Prompt:
Within the records below, how many lines contain "dimensions"? The answer is that number alone.

BEGIN Data supplied

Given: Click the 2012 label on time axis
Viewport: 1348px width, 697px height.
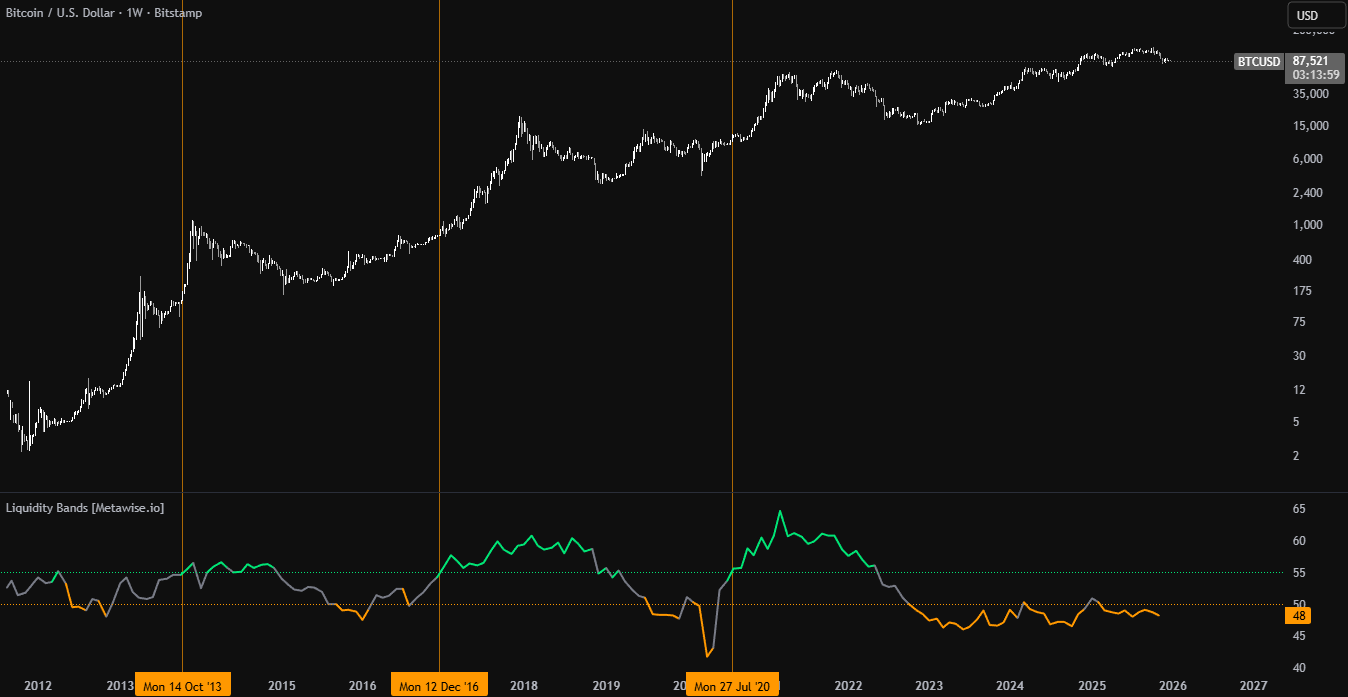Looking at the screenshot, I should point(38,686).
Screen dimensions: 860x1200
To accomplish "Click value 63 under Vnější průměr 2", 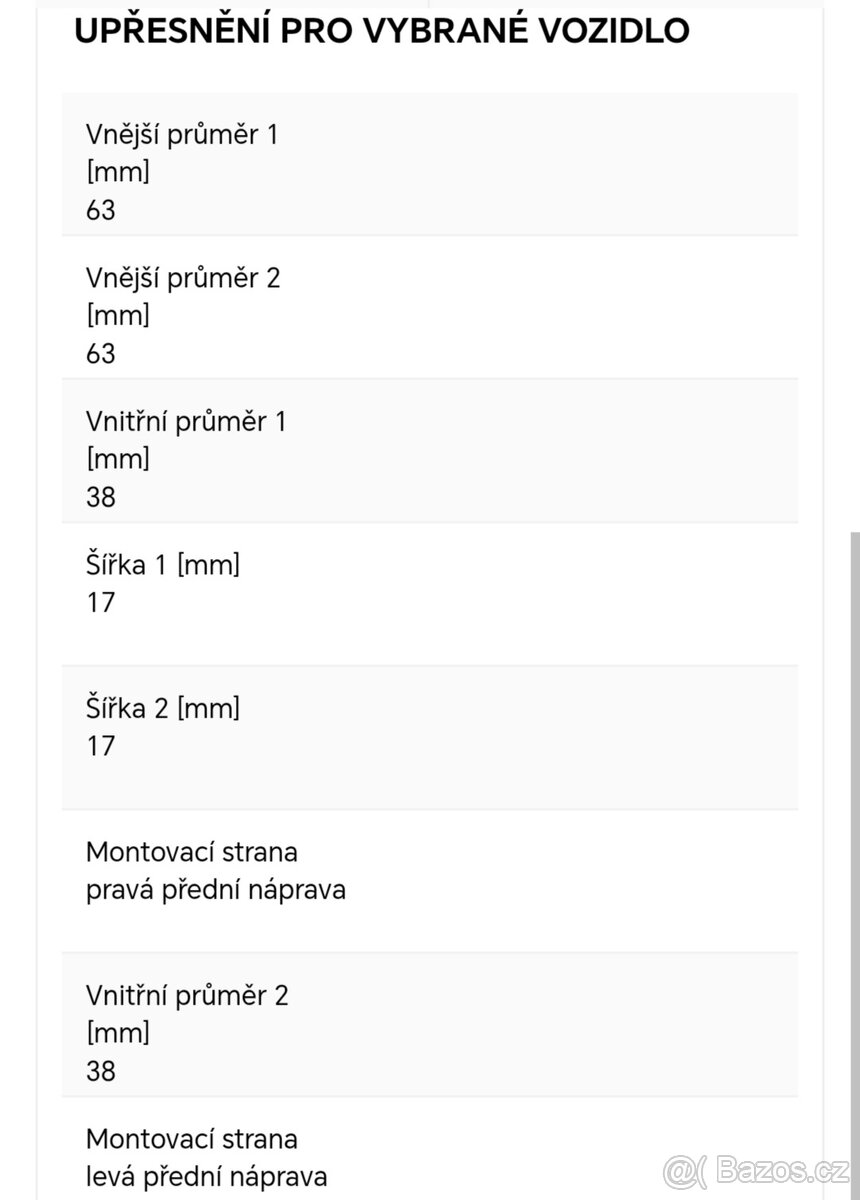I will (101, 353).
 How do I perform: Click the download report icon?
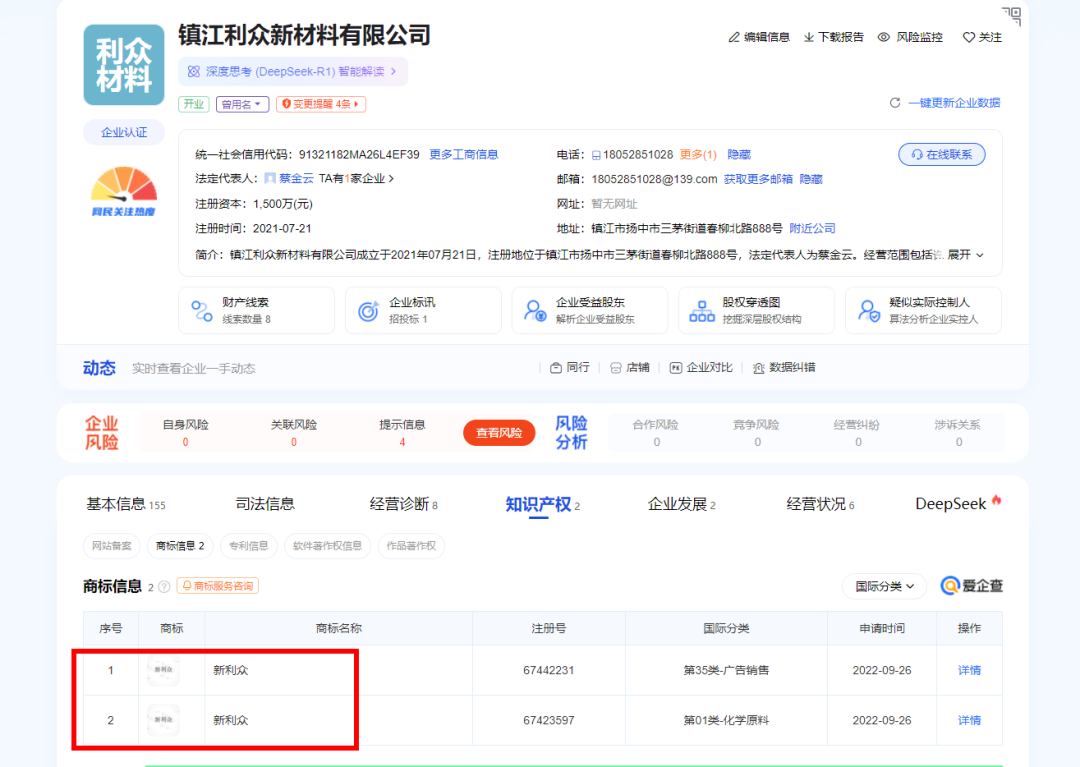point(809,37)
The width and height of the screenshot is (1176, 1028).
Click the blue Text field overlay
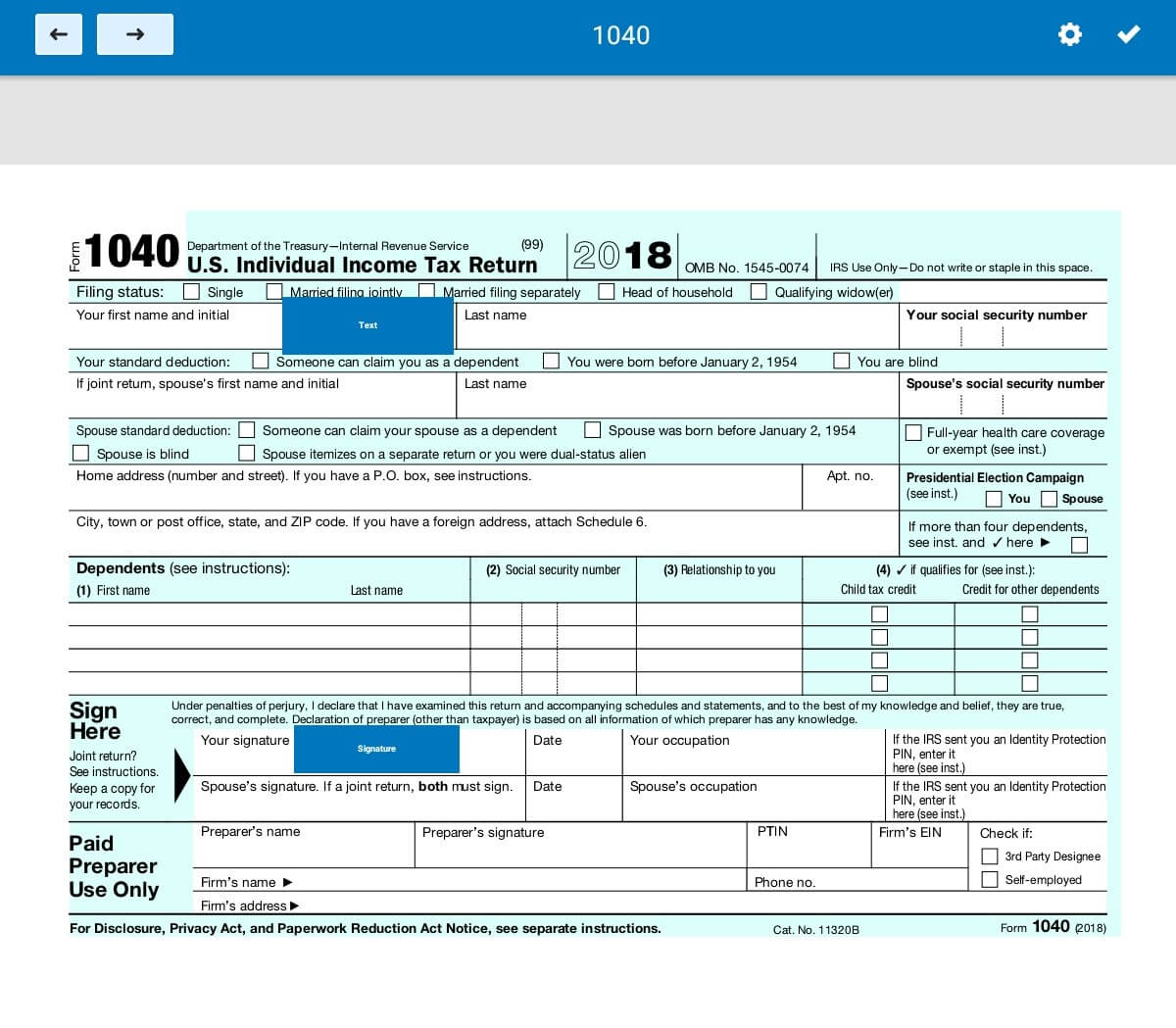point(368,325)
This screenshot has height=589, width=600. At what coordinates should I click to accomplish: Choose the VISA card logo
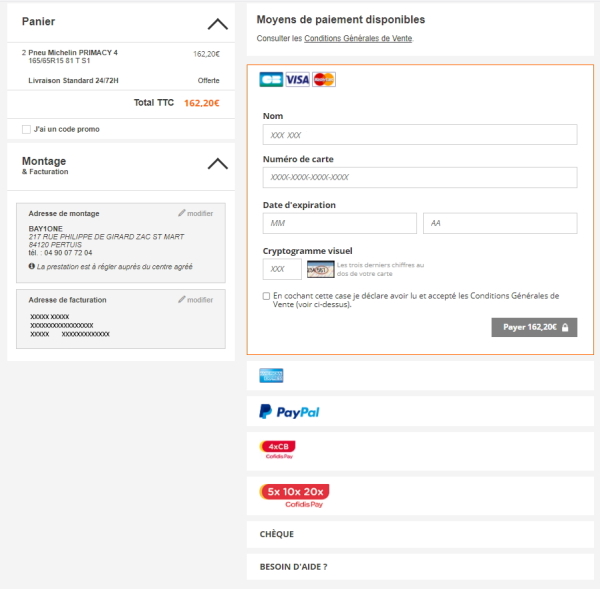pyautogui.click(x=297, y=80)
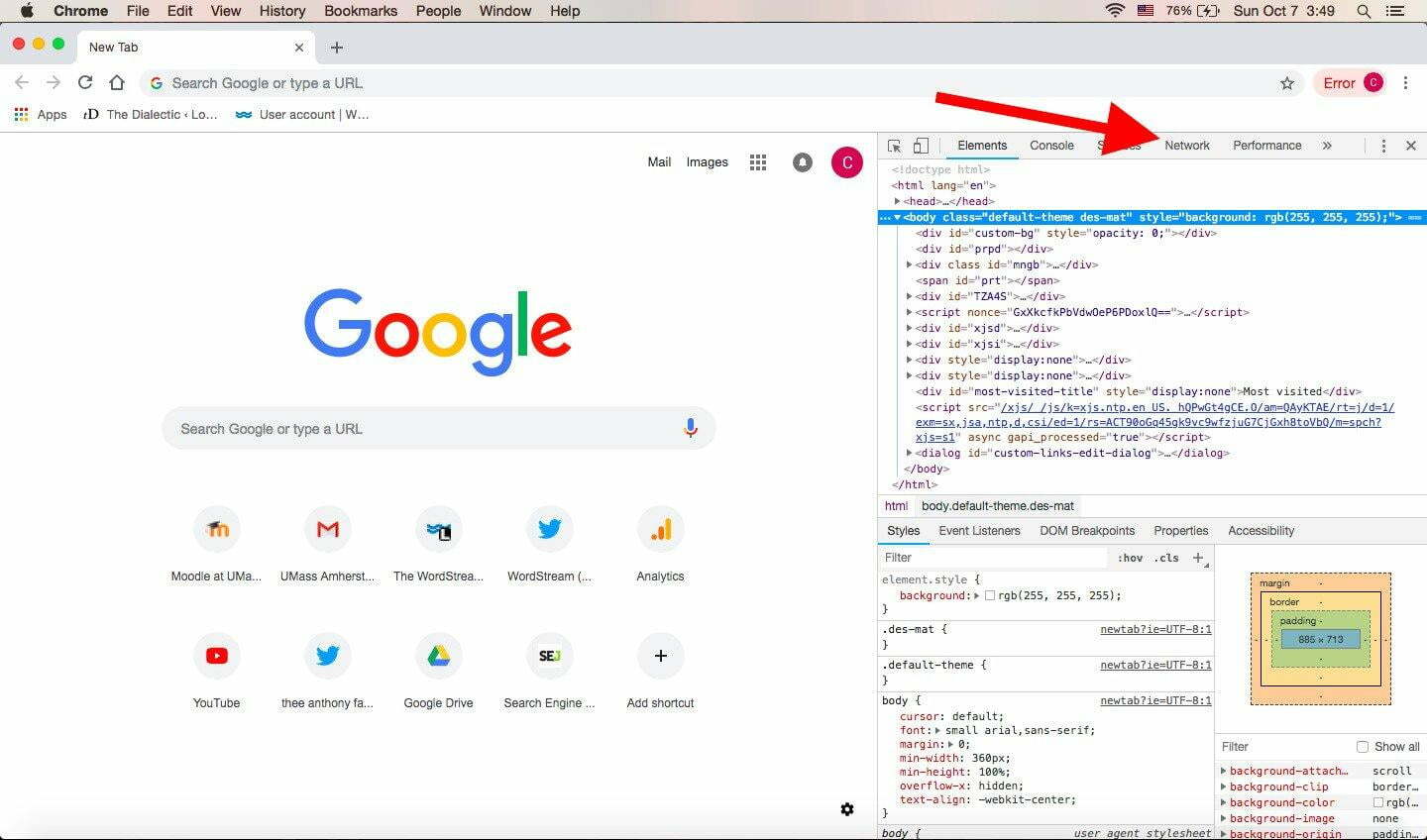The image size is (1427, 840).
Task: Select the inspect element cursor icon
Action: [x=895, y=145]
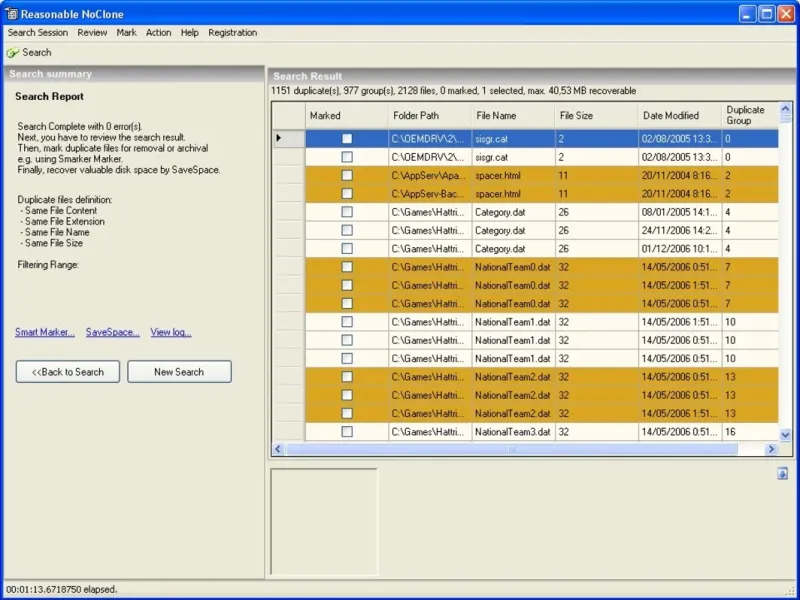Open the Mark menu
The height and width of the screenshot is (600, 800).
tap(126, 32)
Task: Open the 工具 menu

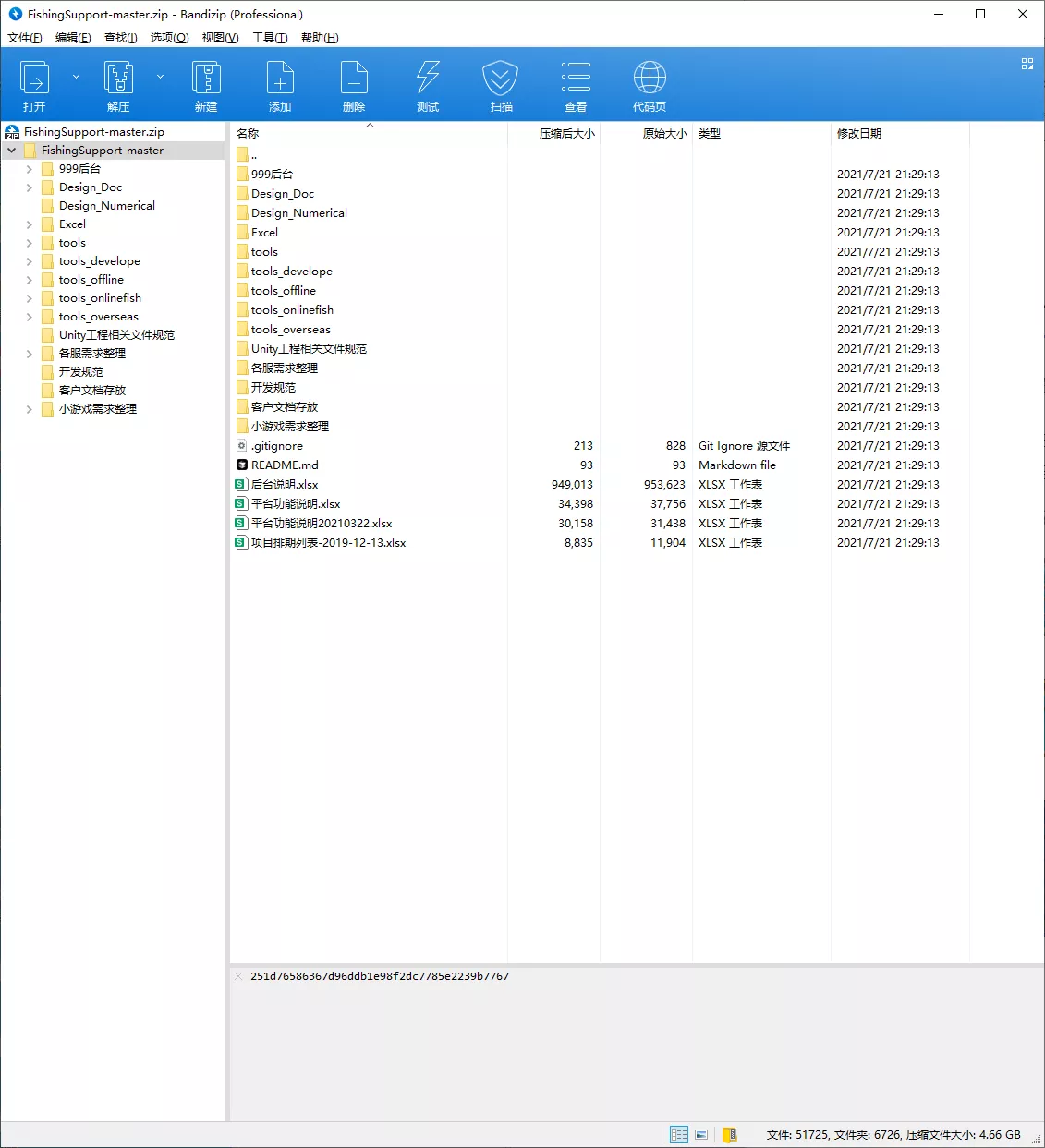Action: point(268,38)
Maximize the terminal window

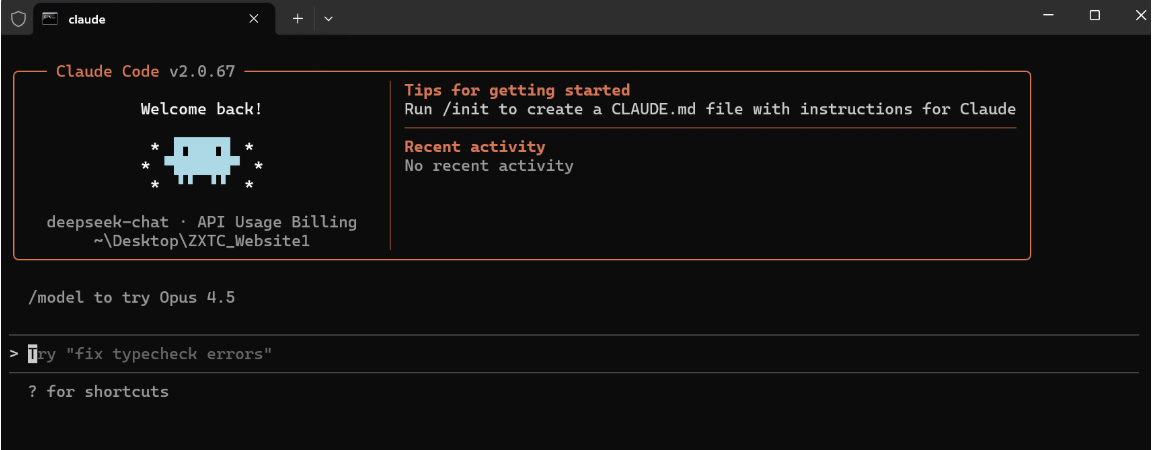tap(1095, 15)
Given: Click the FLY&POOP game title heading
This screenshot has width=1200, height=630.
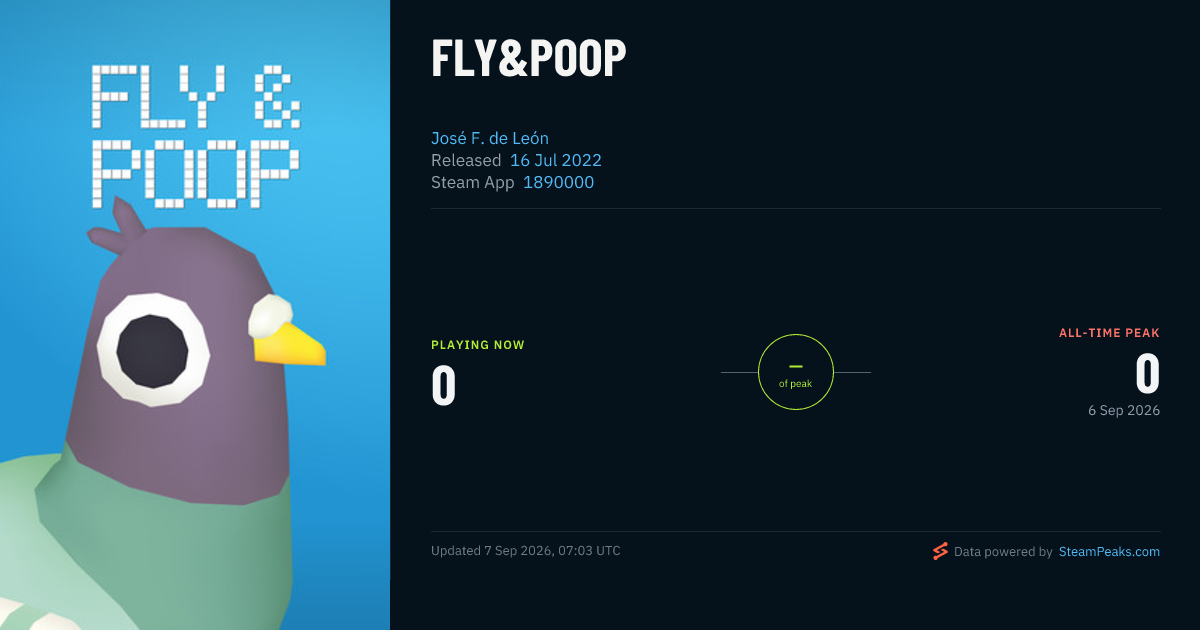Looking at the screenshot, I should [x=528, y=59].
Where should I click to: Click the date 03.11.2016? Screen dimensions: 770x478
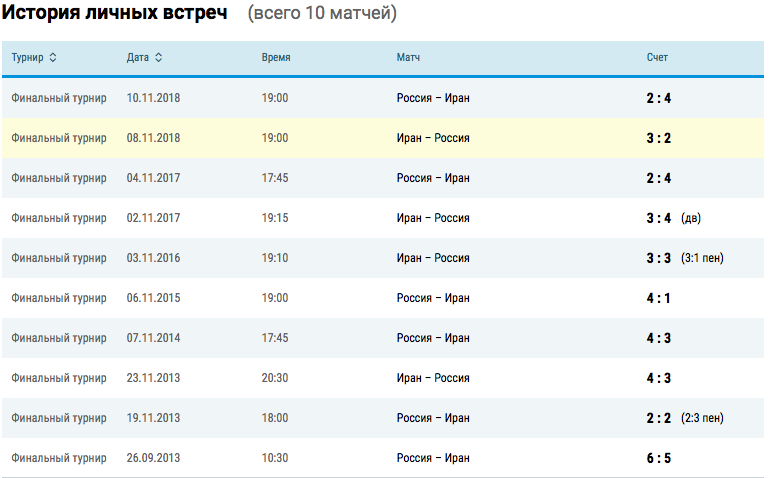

END Data supplied

Result of this task:
2